(Collected data entries)
###

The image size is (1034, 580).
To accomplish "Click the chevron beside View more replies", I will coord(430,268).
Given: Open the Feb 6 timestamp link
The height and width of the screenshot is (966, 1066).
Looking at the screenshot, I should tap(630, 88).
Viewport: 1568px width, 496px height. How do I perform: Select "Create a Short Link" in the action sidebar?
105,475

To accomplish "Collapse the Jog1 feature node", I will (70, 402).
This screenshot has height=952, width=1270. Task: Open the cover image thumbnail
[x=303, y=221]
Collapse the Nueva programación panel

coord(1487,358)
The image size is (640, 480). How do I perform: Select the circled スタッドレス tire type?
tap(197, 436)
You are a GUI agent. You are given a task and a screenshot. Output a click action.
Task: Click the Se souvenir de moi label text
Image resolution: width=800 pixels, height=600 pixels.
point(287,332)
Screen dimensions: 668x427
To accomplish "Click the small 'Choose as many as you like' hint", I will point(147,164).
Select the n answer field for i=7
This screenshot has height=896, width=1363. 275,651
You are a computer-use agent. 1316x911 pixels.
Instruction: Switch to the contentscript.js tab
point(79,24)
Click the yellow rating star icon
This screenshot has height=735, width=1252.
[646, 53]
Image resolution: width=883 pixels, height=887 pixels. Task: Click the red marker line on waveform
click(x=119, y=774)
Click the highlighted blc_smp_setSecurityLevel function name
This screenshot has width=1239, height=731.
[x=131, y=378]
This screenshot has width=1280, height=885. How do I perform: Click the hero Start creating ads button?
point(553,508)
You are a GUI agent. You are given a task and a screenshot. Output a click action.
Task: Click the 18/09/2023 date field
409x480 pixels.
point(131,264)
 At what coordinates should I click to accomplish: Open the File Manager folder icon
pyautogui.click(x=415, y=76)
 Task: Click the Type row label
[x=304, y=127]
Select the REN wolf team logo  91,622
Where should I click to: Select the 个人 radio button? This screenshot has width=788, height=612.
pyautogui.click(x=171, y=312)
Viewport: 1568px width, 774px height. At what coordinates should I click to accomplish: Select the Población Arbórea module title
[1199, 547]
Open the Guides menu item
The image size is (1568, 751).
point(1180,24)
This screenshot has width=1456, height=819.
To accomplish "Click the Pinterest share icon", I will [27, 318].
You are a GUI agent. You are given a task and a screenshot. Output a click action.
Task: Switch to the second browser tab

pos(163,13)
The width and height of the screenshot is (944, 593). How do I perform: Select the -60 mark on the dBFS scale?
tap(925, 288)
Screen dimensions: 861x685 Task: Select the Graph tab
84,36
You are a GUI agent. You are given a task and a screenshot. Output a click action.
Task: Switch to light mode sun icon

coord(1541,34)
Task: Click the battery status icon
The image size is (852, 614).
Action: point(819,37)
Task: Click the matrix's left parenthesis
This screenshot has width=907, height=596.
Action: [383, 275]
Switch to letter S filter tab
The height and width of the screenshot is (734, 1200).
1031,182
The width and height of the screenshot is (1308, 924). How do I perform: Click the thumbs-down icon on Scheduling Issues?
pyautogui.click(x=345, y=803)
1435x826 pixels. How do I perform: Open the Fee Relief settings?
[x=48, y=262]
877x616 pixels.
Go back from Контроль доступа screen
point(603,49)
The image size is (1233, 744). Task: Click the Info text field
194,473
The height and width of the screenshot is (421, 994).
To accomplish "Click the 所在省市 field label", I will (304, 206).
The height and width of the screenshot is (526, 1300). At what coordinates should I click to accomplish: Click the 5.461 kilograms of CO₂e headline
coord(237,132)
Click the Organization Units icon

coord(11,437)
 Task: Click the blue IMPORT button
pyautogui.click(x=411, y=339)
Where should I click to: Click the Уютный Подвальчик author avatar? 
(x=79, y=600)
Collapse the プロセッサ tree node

###

**Assignment:**
An unaltered transcription of all the data above is needed.

**Reply to the exercise:**
The image size is (1034, 580).
To accomplish "Click the chevron beside View more replies", I will coord(430,268).
Given: Open the Feb 6 timestamp link
The height and width of the screenshot is (966, 1066).
Looking at the screenshot, I should tap(630, 88).
Viewport: 1568px width, 496px height. How do I perform: Select "Create a Short Link" in the action sidebar?
105,475

To accomplish "Collapse the Jog1 feature node", I will (70, 402).
This screenshot has height=952, width=1270. Task: Open the cover image thumbnail
[x=303, y=221]
Collapse the Nueva programación panel

coord(1487,358)
The image size is (640, 480). How do I perform: Select the circled スタッドレス tire type?
tap(197, 436)
You are a GUI agent. You are given a task and a screenshot. Output a click action.
Task: Click the Se souvenir de moi label text
Image resolution: width=800 pixels, height=600 pixels.
point(287,332)
Screen dimensions: 668x427
To accomplish "Click the small 'Choose as many as you like' hint", I will point(147,164).
Select the n answer field for i=7
This screenshot has height=896, width=1363. 275,651
You are a computer-use agent. 1316x911 pixels.
Instruction: Switch to the contentscript.js tab
point(79,24)
Click the yellow rating star icon
This screenshot has height=735, width=1252.
[646, 53]
Image resolution: width=883 pixels, height=887 pixels. Task: Click the red marker line on waveform
click(x=119, y=774)
Click the highlighted blc_smp_setSecurityLevel function name
This screenshot has width=1239, height=731.
[x=131, y=378]
This screenshot has width=1280, height=885. How do I perform: Click the hero Start creating ads button?
point(553,508)
You are a GUI agent. You are given a task and a screenshot. Output a click action.
Task: Click the 18/09/2023 date field
409x480 pixels.
point(131,264)
 At what coordinates should I click to accomplish: Open the File Manager folder icon
pyautogui.click(x=415, y=76)
 Task: Click the Type row label
[x=304, y=127]
Select the REN wolf team logo  91,622
Where should I click to: Select the 个人 radio button? This screenshot has width=788, height=612.
pyautogui.click(x=171, y=312)
Viewport: 1568px width, 774px height. At what coordinates should I click to accomplish: Select the Población Arbórea module title
[1199, 547]
Open the Guides menu item
The image size is (1568, 751).
point(1180,24)
This screenshot has width=1456, height=819.
To accomplish "Click the Pinterest share icon", I will [27, 318].
You are a GUI agent. You are given a task and a screenshot. Output a click action.
Task: Switch to the second browser tab

pos(163,13)
The width and height of the screenshot is (944, 593). How do I perform: Select the -60 mark on the dBFS scale?
tap(925, 288)
Screen dimensions: 861x685 Task: Select the Graph tab
84,36
You are a GUI agent. You are given a task and a screenshot. Output a click action.
Task: Switch to light mode sun icon

coord(1541,34)
Task: Click the battery status icon
The image size is (852, 614).
Action: point(819,37)
Task: Click the matrix's left parenthesis
This screenshot has width=907, height=596.
Action: [383, 275]
Switch to letter S filter tab
The height and width of the screenshot is (734, 1200).
1031,182
The width and height of the screenshot is (1308, 924). How do I perform: Click the thumbs-down icon on Scheduling Issues?
pyautogui.click(x=345, y=803)
1435x826 pixels. How do I perform: Open the Fee Relief settings?
[x=48, y=262]
877x616 pixels.
Go back from Контроль доступа screen
point(603,49)
The image size is (1233, 744). Task: Click the Info text field
194,473
The height and width of the screenshot is (421, 994).
To accomplish "Click the 所在省市 field label", I will (304, 206).
The height and width of the screenshot is (526, 1300). At what coordinates should I click to accomplish: Click the 5.461 kilograms of CO₂e headline
coord(237,132)
Click the Organization Units icon

coord(11,437)
 Task: Click the blue IMPORT button
pyautogui.click(x=411, y=339)
Where should I click to: Click the Уютный Подвальчик author avatar? 
(x=79, y=600)
Collapse the プロセッサ tree node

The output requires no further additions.